Now that I have worked around these challenges, I have a continuous workflow that uses speech recognition to interpret what the users are talking about. The speech detection event is triggered when the users select a topic discussion. The only thing that I wish to add to the code is to broaden the data set of words that are being recognized by the program. I was considering using an AI extension but I figured that the AI chat bots serve a different objective than what I’m trying to achieve. The bots are meant to chat with the user, whereas my program aims at making the users talk amongst themselves, while trying to maintain the conversation intermittently. Therefore, I will creating my own data set for the program. Advantages of doing this are:
- The program can be personalized to have certain opinions and characteristics. I much prefer this over a generic response machine.

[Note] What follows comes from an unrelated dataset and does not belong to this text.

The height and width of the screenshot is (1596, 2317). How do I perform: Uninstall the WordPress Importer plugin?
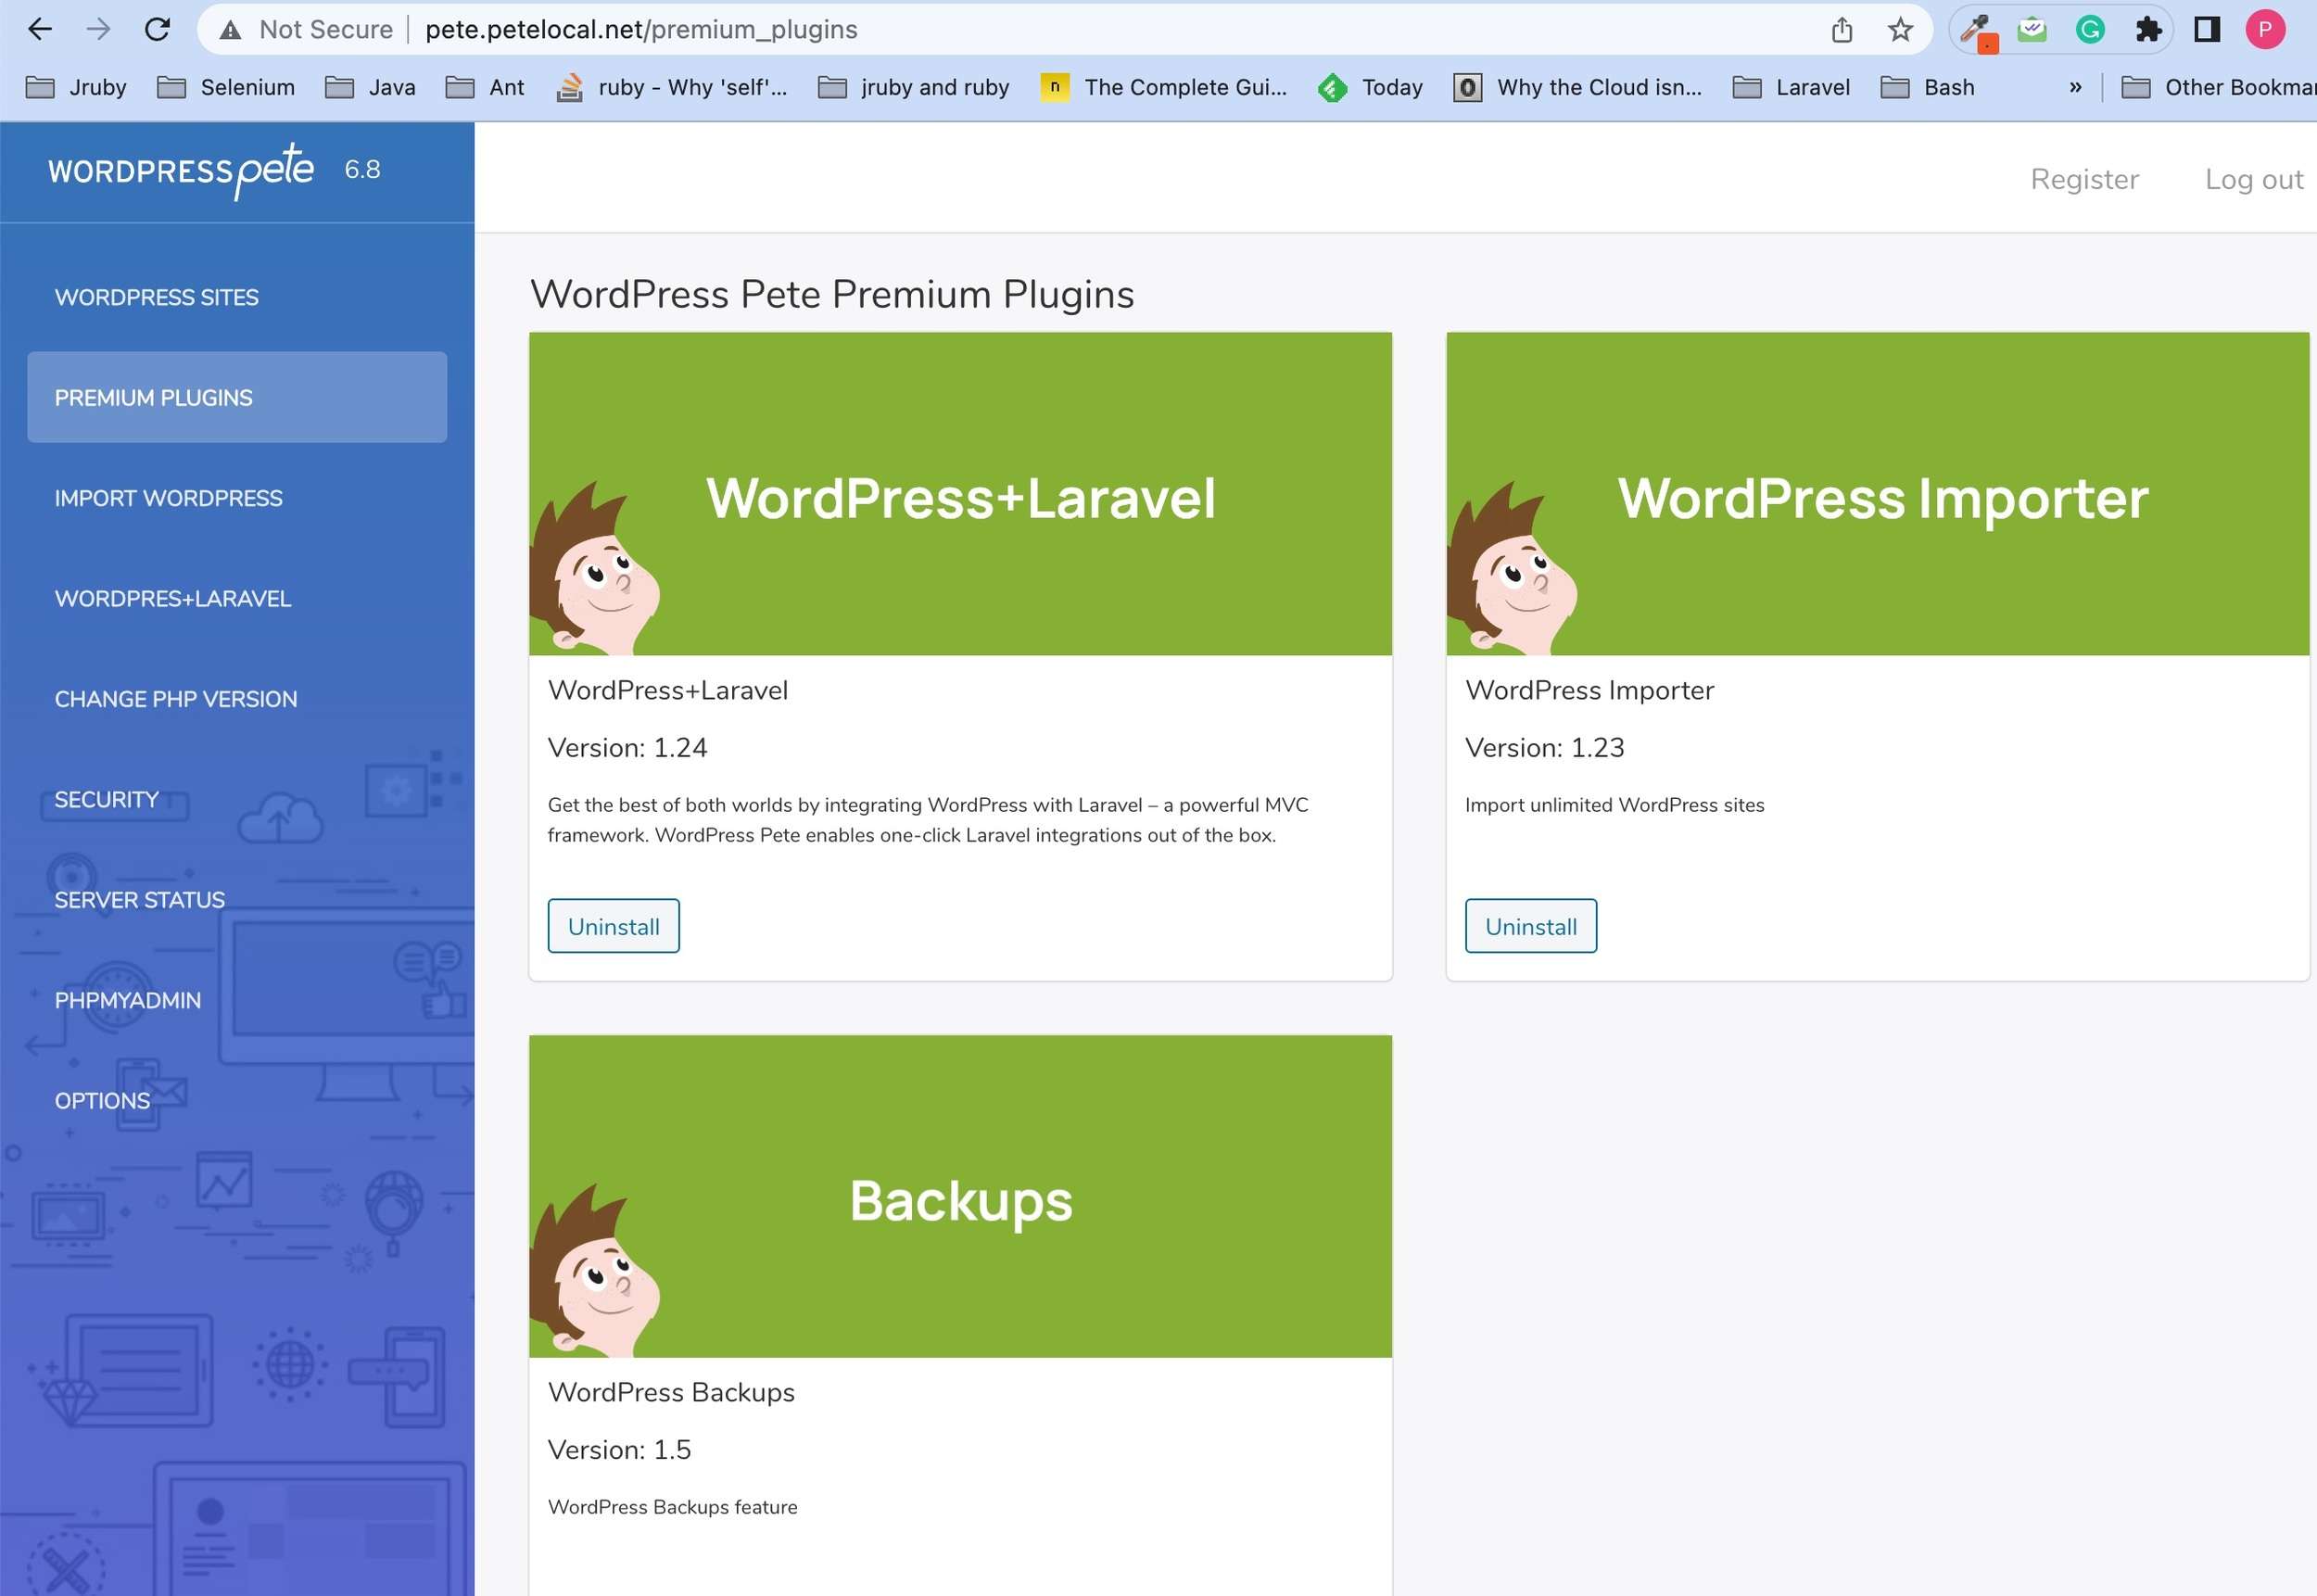pos(1530,926)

- The program can be curated to listen to the users and instigate them to keep talking.
I ran into many issues with the physical computing bit. The issues are as follows:
- FSRs have minds of their own. First of all, there is a lot of noise in the analog results that they produce. However, since the results are within a certain range I can work around this problem. The bigger problem is that if their position is disturbed, they start producing different ranges. They are highly sensitive to placement, and are also very fragile. I constructed my own FSRs and they lack the durability of a manufactured one.

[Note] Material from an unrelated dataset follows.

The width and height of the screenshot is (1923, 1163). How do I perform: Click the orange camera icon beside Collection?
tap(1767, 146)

- Finishing and Fabrication. I’m very new to fabrication and it intimidates me. This is my first proper attempt at fabricating and consolidating circuits. Right now, the circuit is all over the place. It doesn’t fit into the designated box, and is highly susceptible to losing connections on physical disturbance.
To solve these issues, I’m considering the solutions stated below:
- I might be using a switch instead of FSRs (as suggested by Benedetta). The only advantage with an FSR is that it gives me an approximate idea of the weight of the object, which can help me in confirming that it is a phone that’s been inserted into the socket and not some other object. But at this point, using a switch seems like a more favorable approach.

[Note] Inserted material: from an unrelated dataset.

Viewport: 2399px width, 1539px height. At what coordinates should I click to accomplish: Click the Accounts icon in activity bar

- I have fabricated the boxes, the switch panels, sockets and socket covers. The overall structure looks swell. However, I’m facing issues with optimizing my circuit and trying to make it highly durable. Mithru is helping me out with solutions on better circuit design techniques. I will be updating this post with pictures on how it progresses.
User testing has been extremely helpful to give me implementation ideas. Following is some of the feedback that I’m planning to incorporate into the project:
- Projecting the visualization on the table instead of using a computer screen. This was suggested by Dominic, and sounded like a great idea. It makes the project actually look like a talkTable, first of all. Also, it takes away the awkward positioning of the laptop in the middle of the table. I think it just makes the whole conversation setting more natural.
- Using synthesis with/instead of the text. This was suggested to me by Benedetta. It’s a good idea to use spoken word instead of text. Text can be distracting in the middle of conversations. I will be implementing depending on the time that I can find.
- I also tested the project in the ITP lobby to make sure that the audio inputs work fine in the presence of noise. This test was performed to make sure that the device doesn’t malfunction during the show. The words were comprehensible if the user spoke into the mic, which was great.
To send across an idea, the structure of the device will look something like this. Right now, the project looks in pretty dismal state since I’m still working on the fabrication and rewiring the circuit. I will soon be posting pictures of the progress that I make.